[Stored records]
***

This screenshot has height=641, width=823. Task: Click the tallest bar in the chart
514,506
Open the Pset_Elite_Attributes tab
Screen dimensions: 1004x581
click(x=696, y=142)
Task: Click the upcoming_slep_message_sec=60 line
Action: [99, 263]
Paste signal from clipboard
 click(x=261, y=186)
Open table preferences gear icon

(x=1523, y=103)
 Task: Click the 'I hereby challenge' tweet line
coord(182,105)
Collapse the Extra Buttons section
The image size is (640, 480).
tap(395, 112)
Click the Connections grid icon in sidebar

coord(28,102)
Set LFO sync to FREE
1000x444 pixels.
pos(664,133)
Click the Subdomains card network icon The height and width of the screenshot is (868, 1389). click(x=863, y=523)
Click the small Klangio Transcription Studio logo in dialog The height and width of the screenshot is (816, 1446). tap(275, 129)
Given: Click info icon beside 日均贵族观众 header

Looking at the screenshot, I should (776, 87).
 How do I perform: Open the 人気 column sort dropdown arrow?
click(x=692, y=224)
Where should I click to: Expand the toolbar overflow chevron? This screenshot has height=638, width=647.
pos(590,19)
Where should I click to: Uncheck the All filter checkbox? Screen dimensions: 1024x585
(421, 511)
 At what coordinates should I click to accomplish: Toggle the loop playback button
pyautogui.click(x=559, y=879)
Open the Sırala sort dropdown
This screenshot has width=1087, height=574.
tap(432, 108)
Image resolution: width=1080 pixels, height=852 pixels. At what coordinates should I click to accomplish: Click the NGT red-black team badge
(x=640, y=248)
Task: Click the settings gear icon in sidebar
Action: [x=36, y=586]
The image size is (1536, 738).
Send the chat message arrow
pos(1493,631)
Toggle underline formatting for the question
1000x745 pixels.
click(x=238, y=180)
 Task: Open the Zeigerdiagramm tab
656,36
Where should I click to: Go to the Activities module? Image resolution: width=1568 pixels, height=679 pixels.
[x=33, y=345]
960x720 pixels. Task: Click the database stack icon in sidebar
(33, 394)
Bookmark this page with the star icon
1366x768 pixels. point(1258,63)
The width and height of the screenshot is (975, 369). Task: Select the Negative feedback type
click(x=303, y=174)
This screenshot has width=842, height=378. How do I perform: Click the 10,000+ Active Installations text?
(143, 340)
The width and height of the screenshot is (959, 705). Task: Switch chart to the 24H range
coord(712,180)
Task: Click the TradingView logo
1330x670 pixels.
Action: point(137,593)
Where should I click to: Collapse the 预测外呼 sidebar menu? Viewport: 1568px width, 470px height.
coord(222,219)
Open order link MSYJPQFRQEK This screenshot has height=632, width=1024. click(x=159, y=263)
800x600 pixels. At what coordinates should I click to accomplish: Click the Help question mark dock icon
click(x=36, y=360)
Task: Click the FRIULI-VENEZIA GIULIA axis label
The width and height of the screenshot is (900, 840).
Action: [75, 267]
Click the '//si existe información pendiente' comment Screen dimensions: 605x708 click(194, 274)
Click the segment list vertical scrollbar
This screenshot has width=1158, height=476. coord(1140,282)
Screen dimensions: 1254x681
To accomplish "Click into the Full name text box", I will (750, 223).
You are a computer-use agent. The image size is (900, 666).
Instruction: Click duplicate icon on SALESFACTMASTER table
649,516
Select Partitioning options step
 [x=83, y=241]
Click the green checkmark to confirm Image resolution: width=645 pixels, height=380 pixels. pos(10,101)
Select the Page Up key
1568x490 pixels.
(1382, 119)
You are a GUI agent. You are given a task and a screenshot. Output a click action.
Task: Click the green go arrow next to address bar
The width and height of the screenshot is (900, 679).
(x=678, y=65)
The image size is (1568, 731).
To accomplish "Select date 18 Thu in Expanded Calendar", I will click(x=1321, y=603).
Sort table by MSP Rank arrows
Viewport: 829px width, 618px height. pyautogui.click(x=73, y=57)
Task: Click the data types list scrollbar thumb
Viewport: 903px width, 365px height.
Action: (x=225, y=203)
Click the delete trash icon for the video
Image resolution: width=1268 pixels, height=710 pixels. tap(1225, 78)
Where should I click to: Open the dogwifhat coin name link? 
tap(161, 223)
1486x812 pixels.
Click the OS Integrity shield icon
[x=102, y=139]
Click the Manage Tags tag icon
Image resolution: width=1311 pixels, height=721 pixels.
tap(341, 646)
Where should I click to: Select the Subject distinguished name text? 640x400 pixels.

***

■ **EXERCISE REQUIREMENTS**
Answer with a single number, the count of lines above that contain "agent".

■ **RESPONSE AREA**
2